Your output should be the lines below from the one holding "You are a GUI" through the one holding "The width and", transcribed exactly, with no pictures.
(RECORDS FOR THE TASK begins)
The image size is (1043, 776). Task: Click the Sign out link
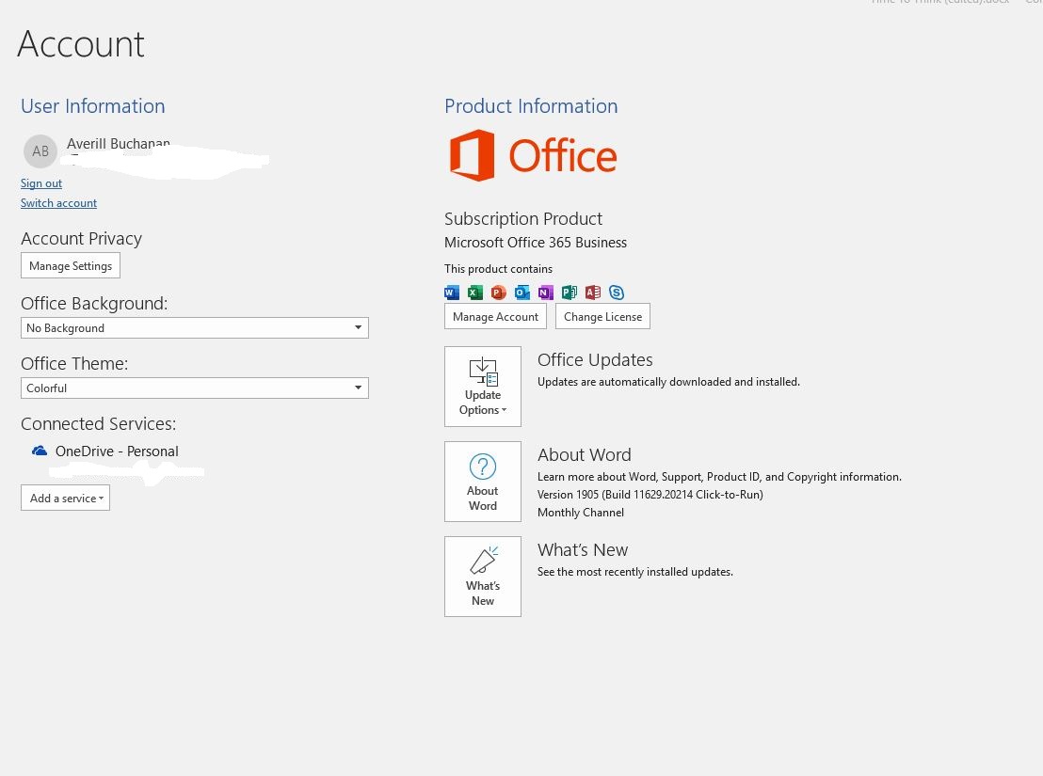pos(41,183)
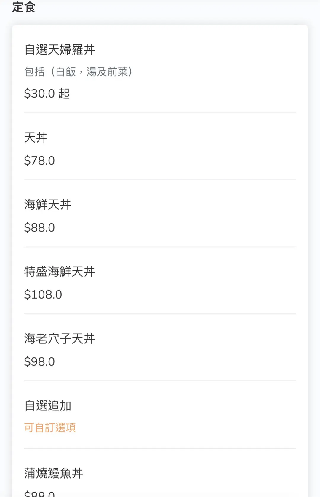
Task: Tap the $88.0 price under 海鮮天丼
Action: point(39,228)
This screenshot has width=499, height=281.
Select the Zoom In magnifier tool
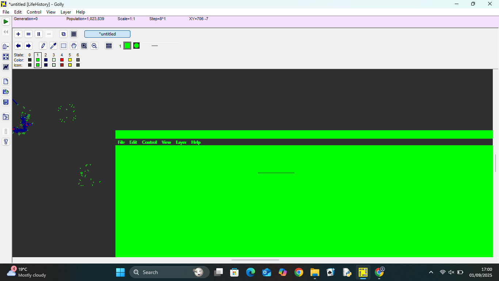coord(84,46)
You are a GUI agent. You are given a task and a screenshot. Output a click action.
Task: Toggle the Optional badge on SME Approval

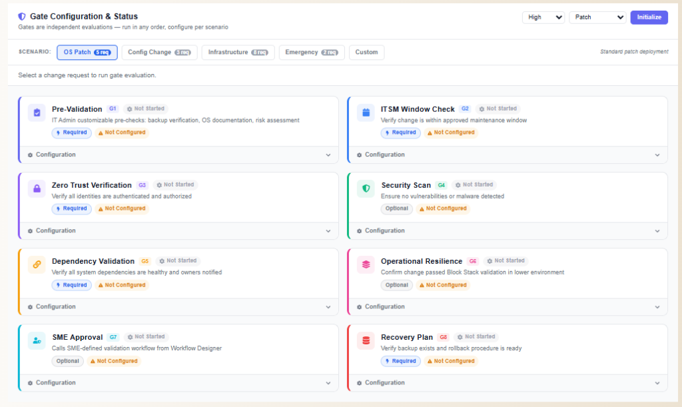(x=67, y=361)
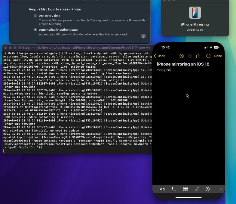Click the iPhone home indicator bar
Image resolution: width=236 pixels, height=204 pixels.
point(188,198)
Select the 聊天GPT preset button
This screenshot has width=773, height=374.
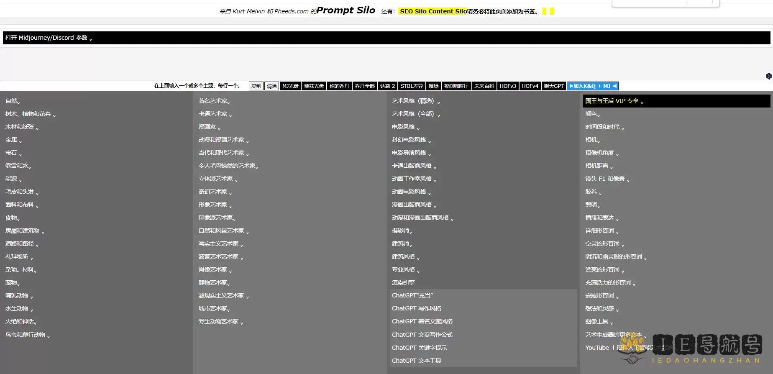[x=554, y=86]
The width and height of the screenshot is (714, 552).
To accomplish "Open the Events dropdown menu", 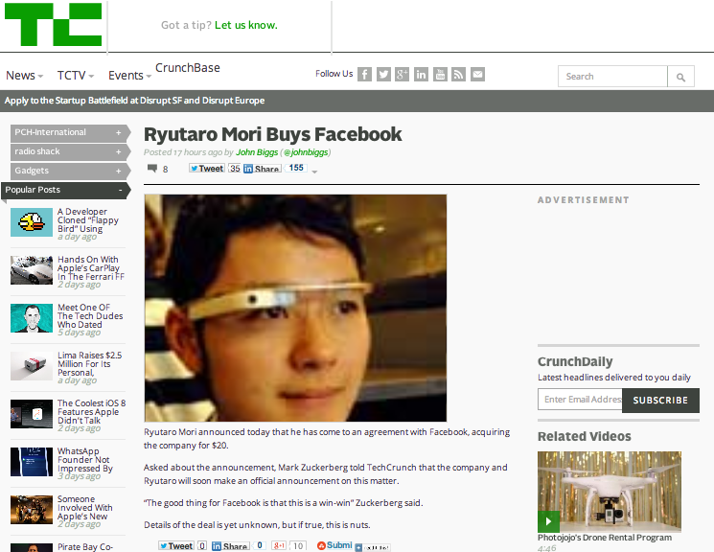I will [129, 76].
(RECORDS FOR THE TASK ends)
* SOLUTION FOR THIS EXERCISE *
You are a GUI agent. You are given a task and a screenshot. Output a click action.
Task: Toggle the Optional badge on SME Approval

(x=67, y=361)
Click the iPhone home indicator bar
Image resolution: width=236 pixels, height=204 pixels.
point(188,198)
Select the 聊天GPT preset button
This screenshot has width=773, height=374.
[x=554, y=86]
The width and height of the screenshot is (714, 552).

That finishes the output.